[TASK STATEMENT]:
Only the lines from the one containing "How do I perform: Expand" through the end of the material are to be echoed, each exactly as it appears.

====== DATA FOR THE TASK ======

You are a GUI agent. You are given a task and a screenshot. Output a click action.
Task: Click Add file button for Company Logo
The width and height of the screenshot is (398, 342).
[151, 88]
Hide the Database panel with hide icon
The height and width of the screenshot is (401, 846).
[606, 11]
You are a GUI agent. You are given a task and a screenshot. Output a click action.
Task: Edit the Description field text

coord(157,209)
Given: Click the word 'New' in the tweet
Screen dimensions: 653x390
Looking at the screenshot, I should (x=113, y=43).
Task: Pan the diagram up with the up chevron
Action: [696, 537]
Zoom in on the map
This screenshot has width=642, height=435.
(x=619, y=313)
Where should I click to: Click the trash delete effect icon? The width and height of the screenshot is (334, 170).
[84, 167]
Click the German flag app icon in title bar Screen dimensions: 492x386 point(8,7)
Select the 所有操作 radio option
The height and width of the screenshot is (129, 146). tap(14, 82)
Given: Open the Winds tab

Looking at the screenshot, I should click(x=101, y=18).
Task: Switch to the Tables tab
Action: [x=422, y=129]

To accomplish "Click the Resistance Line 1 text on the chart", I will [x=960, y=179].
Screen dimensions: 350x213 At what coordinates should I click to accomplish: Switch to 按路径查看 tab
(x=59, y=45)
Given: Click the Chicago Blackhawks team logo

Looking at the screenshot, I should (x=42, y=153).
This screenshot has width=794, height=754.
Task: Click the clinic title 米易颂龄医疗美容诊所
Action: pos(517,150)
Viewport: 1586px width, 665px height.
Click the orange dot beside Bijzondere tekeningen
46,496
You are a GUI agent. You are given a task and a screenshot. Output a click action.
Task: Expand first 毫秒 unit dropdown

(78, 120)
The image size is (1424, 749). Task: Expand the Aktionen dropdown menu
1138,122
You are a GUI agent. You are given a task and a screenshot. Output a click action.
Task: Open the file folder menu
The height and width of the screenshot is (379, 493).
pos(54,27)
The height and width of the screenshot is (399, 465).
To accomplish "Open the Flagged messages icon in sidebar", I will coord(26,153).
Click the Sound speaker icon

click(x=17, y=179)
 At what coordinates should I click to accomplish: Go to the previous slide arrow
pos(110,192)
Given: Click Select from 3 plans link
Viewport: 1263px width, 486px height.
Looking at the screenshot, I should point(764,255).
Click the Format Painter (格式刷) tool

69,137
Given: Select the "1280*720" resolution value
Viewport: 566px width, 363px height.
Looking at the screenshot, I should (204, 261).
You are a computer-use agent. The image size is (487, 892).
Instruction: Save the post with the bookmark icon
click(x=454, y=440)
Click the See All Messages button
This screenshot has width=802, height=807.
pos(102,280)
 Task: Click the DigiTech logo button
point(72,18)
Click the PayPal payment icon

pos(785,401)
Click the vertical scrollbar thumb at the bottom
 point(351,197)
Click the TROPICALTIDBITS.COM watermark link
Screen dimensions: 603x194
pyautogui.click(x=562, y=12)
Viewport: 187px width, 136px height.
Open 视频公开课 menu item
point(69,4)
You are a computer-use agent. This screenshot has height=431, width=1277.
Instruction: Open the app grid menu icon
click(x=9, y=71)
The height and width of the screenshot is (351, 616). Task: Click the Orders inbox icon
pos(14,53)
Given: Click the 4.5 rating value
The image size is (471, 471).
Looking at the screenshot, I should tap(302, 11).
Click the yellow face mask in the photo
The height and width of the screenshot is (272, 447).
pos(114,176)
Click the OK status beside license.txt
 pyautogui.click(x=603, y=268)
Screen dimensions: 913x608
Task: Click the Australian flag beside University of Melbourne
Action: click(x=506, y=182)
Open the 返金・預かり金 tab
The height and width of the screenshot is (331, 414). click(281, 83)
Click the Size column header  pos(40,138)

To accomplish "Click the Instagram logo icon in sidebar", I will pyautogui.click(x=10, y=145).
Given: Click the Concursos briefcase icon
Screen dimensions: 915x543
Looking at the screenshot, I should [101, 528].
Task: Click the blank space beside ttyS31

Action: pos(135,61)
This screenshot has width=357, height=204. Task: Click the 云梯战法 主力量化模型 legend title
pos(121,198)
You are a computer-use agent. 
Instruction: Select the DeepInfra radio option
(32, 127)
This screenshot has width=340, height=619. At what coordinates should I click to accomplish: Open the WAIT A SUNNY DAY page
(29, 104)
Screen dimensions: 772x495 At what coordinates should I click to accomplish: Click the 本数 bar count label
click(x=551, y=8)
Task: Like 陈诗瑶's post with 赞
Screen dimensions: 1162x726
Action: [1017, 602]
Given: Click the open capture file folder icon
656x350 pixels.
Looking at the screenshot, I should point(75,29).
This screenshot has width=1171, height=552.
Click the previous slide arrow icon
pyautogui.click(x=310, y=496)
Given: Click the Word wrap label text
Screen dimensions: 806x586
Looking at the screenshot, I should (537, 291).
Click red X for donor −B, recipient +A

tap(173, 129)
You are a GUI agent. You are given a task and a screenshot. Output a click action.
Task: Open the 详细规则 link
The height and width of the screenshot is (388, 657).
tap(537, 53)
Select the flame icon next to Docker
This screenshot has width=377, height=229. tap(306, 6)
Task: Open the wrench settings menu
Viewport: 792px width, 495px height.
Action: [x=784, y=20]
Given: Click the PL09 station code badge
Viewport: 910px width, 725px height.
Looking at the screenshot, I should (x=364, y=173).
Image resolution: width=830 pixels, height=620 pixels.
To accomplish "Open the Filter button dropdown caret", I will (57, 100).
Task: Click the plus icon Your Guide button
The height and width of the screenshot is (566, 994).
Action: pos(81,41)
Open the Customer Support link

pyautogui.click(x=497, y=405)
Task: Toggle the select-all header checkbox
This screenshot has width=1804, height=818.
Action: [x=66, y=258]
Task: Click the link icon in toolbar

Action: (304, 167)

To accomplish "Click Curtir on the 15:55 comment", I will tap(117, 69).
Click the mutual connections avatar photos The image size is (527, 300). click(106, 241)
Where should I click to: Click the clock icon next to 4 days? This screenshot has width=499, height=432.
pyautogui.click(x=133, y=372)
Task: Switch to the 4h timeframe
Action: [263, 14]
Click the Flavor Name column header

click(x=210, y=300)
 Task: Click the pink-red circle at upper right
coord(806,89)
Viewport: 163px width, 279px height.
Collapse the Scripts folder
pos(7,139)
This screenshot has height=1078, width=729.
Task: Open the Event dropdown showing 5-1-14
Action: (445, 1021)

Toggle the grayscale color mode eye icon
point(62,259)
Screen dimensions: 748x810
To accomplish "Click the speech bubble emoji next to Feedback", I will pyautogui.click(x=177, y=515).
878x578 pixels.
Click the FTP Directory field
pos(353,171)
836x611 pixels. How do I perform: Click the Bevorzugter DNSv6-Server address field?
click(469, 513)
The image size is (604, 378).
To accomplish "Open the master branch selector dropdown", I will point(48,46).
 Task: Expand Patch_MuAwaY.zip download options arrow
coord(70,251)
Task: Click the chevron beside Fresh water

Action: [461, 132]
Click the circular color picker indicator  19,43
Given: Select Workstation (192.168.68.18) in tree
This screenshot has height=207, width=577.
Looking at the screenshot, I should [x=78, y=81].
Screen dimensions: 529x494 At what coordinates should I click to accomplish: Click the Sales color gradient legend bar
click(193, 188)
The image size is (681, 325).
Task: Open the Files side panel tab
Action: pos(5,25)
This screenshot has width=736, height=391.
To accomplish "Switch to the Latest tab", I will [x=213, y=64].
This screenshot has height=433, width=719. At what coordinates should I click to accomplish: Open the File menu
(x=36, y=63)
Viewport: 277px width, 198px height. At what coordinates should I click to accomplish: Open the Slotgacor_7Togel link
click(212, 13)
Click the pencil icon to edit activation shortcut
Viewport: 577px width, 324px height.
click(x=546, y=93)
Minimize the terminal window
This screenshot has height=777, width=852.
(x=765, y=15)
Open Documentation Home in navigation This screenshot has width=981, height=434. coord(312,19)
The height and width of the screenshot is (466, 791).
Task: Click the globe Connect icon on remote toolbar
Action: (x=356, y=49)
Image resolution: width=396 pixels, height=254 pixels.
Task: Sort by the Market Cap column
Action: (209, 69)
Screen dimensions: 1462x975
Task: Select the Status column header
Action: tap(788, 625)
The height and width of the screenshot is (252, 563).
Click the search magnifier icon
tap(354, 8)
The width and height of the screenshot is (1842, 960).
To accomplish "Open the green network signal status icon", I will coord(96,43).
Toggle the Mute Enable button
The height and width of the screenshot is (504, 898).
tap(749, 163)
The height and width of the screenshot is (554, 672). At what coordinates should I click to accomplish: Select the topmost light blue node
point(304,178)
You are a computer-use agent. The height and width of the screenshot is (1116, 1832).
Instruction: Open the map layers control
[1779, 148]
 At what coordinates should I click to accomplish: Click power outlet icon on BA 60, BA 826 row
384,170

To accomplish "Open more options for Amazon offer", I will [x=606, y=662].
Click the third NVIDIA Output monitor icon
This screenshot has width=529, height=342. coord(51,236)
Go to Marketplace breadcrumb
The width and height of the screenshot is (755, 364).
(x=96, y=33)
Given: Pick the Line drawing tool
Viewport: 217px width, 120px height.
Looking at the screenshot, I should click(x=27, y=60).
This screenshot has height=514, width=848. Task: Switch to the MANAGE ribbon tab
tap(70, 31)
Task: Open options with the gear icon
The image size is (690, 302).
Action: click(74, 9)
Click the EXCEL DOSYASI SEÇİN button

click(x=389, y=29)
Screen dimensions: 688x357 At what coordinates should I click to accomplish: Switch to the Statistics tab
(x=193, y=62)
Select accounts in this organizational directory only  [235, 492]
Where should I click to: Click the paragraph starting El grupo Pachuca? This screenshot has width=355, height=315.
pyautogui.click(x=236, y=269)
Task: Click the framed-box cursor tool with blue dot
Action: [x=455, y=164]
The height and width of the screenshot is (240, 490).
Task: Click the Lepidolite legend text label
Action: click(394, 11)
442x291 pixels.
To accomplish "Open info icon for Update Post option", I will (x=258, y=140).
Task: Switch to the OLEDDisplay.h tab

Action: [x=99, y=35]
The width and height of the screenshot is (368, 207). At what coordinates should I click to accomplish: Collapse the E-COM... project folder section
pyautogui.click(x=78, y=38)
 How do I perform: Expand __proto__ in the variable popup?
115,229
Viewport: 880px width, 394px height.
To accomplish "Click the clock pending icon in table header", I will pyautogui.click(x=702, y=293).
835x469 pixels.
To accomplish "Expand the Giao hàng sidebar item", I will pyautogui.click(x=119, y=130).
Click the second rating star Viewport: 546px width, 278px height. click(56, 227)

======

[EXERCISE RESPONSE]:
 How do I perform: Expand __proto__ in the variable popup?
115,229
Viewport: 880px width, 394px height.
To accomplish "Click the clock pending icon in table header", I will pyautogui.click(x=702, y=293).
835x469 pixels.
To accomplish "Expand the Giao hàng sidebar item", I will pyautogui.click(x=119, y=130).
Click the second rating star Viewport: 546px width, 278px height. click(56, 227)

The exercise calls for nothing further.